- _SELECTED TEXT_
-- Opening Marker --
Each specimen was thawed for 10–12 h prior to testing. The proximally potted forearm was mounted to the pedestal, rigidly affixed to the robot base, and the distally potted metacarpals were mounted to the robot end effector (Fig. 2). The four isolated tendons were attached to constant force springs (4.45 N each, McMaster-Carr, Robbinsville, NJ) whose magnitudes were consistent with the loads reported in tendon excursion and gliding studies [34]. After mounting, a 6DOF digitizing probe (Optotrak, NDI, Waterloo, ON, Canada; 3D accuracy: 0.1 mm and resolution: 0.01 mm) was used to establish the position of load cell and the specimen in the robot's global coordinate system (ROB_GCS). The fiducial drill holes were digitized in the ROB_GCS and a transformation matrix from CT_GCS to ROB_GCS was computed within simVITRO to register the anatomical landmarks via iterative closest point algorithm [35].

Fig. 2.

Overview of the KUKA robot wrist test configuration with a mounted specimen and its coordinate systems. The wrist specimen is mounted to the robot in a horizontal position to enable testing about the complete ROM envelope. The radius is mounted robot's base plate via a raised pedestal and the metacarpals are mounted to robot end-effector. The metacarpal coordinate system (X_M, Y_M, and Z_M) and the radial coordinate system (X_R, Y_R, and Z_R) are defined within the robot test space (ROB_GCS: X_ROB, Y_ROB, and Z_ROB) through registration of the fiducial marker points.

Radial and metacarpal coordinate systems (MCS, Fig. 2) were defined by simVITRO in the ROB_GCS using the registered anatomical landmarks (Fig. 1). The radius-based coordinate system was constructed as: Z_R—positive radially, defined by SN and RS; Y_R—positive proximally, along the long axis of the radial shaft, defined by RI and RC; X_R—positive radially, generated by crossing Y_R and Z_R; and O_R—the point on Z_R closest to Y_R The MCS was constructed as: Y_M—positive proximally, defined by M₁ and M₂; Z_M—positive radially, defined by M₃ and M₄; X_M—Positive volarly generated by crossing Y_M and Z_M, and the origin, O_M defined as the midpoint of M₃ and M₄.

Hybrid Testing Methodology.

Our test strategy is based on Raibert and Craig [36], who combine force and torque information with positional data to simultaneously comply with the specified position and force trajectory constraints for a particular task. We apply this method to the wrist joint, where torque constraints are overlaid on the prescribed rotational position of the wrist.
-- Closing Marker --
- _TASK 1_
In the wrist-testing passage, what force did each constant force spring attached to the isolated tendons provide?
- _TASK 2_
Reproduce everything in the wrist-testing passage from "Our test strategy" down to "of the wrist.".
Use only the wrist-testing passage; draw on no other source.

- _DATASET RECORDS_
-- Opening Marker --
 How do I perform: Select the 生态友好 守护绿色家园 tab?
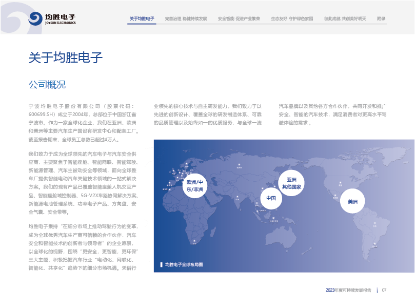click(291, 18)
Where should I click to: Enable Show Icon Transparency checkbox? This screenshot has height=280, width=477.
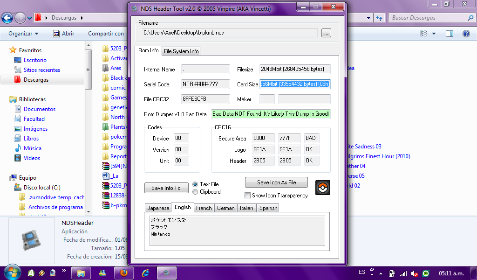[248, 196]
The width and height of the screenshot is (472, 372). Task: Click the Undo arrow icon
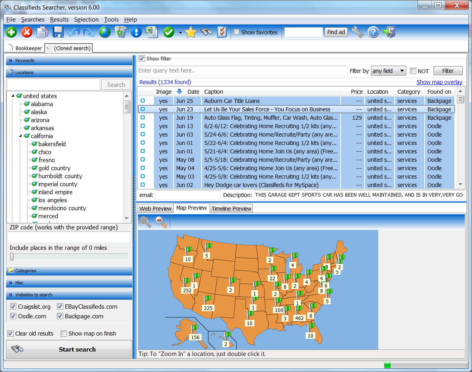click(75, 32)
-- Closing Marker --
- _SOLUTION 1_
4.45 N each.

- _SOLUTION 2_
Our test strategy is based on Raibert and Craig [36], who combine force and torque information with positional data to simultaneously comply with the specified position and force trajectory constraints for a particular task. We apply this method to the wrist joint, where torque constraints are overlaid on the prescribed rotational position of the wrist.